|CORAM:||Bhavnesh Saini (JM), T. R. Sood (AM)|
|CATCH WORDS:||capital gains, DVO's valuation report|
|DATE:||July 15, 2015 (Date of pronouncement)|
|DATE:||July 20, 2015 (Date of publication)|
|FILE:||Click here to download the file in pdf format|
|S. 55A: If the AO is not satisfied with the valuation made by the assessee's valuer, he must refer the issue to the DVO. He cannot reject the assessee's valuation without any basis|
The assessee filed report of Registered Valuer in support of the market value as on 01.04.1981. The Assessing Officer was not having any evidence or material before him to contradict the report of the Registered Valuer. The Assessing Officer, if was not satisfied with the report of the Registered Valuer, could have made a reference to the Departmental Valuation Officer under section 55A of the Act for the purpose of computing income from capital gains. The Assessing Officer has thus, not acted in accordance with law and without any basis or evidence in his possession, did not accept report of the Registered Valuer.
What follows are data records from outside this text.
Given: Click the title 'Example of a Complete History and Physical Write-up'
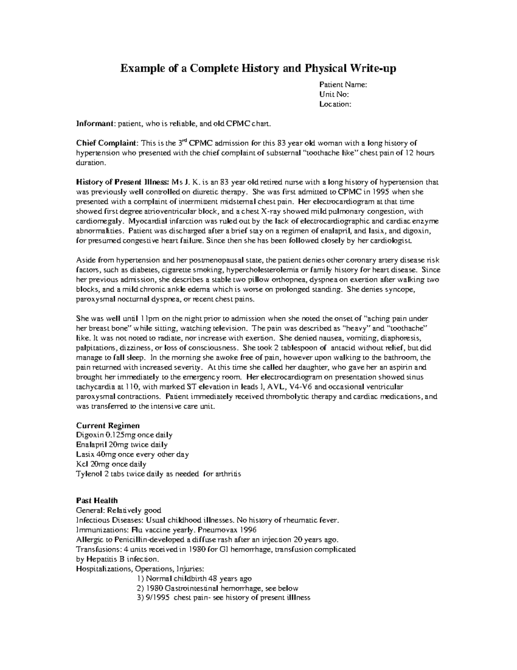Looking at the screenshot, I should (x=258, y=68).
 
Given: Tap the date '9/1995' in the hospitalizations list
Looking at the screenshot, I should (x=158, y=598).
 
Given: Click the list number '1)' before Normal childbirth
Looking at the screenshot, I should (x=140, y=579).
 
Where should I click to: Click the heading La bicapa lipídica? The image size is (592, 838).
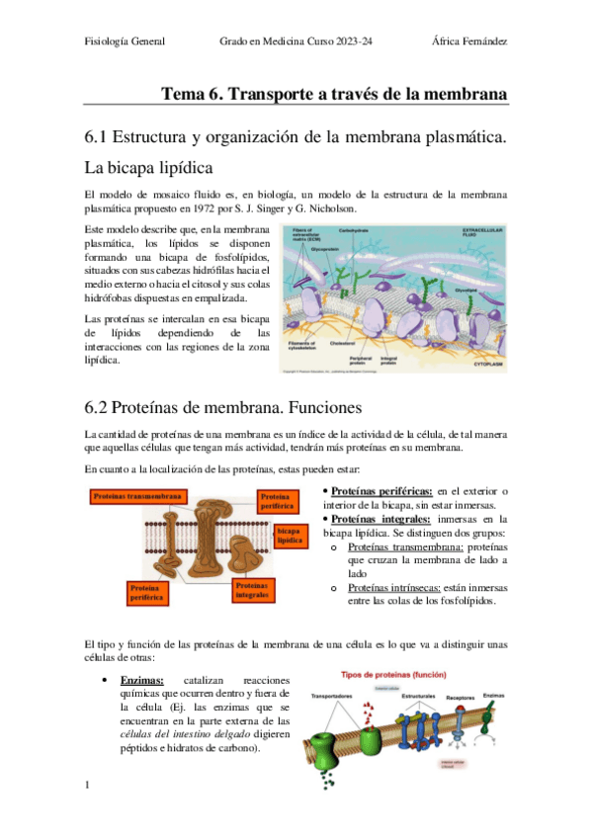click(x=147, y=167)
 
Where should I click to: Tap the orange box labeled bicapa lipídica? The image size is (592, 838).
click(x=289, y=537)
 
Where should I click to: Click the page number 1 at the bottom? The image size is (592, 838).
click(x=87, y=786)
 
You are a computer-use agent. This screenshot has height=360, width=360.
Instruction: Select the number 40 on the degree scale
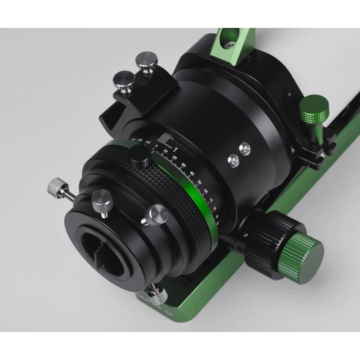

In the absence of any material on record, Assessing Officer should not have made his own calculation for the purpose of computing the capital gains. The orders of the authorities below, thus, cannot be sustained in law. We, accordingly, set aside the orders of authorities below and direct Assessing Officer to accept valuation reported by the assessee as per report of the Registered Valuer as on 01.04.1981 and accept the computation filed by the assessee.